Liver Flashcards
Causes of hypoattenuating liver
Steatosis (focal or diffuse) Hepatic amyloid (focal or diffuse)
Causes of hyperattenuating liver (i.e. HU>75 on unenhanced scan)
Iron overload - most common
Medications - amiodarone, gold, methotrexate
Copper overload - Wilson’s
Glycogen excess
Differentiating feature on imaging between hemochromatosis and hemosiderosis
MRI - both hypointense liver on all sequences (compared to skeletal muscle), will see low signal in IP, high signal on OOP
hemochromatosis - iron stored in hepatocytes, RES
spared, spleen and bone marrow normal
hemosiderosis - iron stored in RES, spleen and marrow
also hypointense, can cause secondary hemochromatosis
Ddx multiple tiny hypoattenuating nodules in liver
Mets, micro-abscesses (candidiasis), biliary hamartomas (von Meyenburg complexes), Caroli disease**
Imaging features of regenerative, dysplastic and siderotic nodules
Regenerative - isointense on all sequences; NO arterial enhancement (iso to liver, supplied by portal vein)

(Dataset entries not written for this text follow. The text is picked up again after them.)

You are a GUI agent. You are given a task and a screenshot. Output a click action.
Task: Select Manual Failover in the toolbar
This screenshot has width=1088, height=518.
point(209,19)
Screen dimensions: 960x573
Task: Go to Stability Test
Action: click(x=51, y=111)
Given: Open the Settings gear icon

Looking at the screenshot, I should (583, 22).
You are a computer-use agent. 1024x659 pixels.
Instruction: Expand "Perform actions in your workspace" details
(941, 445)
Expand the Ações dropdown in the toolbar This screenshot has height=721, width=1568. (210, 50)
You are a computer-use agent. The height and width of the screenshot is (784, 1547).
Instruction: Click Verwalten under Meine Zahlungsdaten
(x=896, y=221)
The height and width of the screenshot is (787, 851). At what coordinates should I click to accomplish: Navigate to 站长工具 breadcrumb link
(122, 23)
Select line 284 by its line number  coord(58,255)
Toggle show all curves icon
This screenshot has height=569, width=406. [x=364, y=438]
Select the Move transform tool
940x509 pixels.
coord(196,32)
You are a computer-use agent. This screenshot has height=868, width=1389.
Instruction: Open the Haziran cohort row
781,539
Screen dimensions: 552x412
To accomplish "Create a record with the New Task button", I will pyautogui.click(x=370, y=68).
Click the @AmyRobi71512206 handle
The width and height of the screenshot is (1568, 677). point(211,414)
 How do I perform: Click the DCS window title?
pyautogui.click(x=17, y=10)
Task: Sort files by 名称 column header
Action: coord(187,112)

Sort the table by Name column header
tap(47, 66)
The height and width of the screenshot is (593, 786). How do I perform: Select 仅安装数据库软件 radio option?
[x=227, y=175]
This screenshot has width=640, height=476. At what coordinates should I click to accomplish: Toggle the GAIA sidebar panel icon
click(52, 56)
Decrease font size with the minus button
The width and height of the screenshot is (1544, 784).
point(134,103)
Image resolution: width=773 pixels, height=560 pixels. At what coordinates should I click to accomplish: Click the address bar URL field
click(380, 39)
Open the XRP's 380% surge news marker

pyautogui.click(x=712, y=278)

Dysplastic nodule - T2 hypo (usu), T1 hyper (fat drop out OOP), no DWI, high grade show arterial enhancement like HCC
Siderotic nodules - low T1, T2 (hyper on CT)
Imaging features fibrolamellar HCC
Young patients, no cirrhosis, normal AFP**
Large mass, central fibrotic scar that is hypo on T1/T2 (unlike FNH which will have T2 bright central scar)
+/- capsular retraction
DDx hypervascular liver mets
NETS (pancreas, carcinoid) RCC Thyroid Melanoma Sarcoma
Imaging features FNH
Stealth lesion - iso to liver on T1/T2, T2 bright central scar, avid arterial enhancement, central scar enhances on delayed phase, remainder of lesion fades to background liver
*asymptomatic, disorganized tissue (Kupffer cells and bile ducts - HIDA scan+, sulfur colloid +)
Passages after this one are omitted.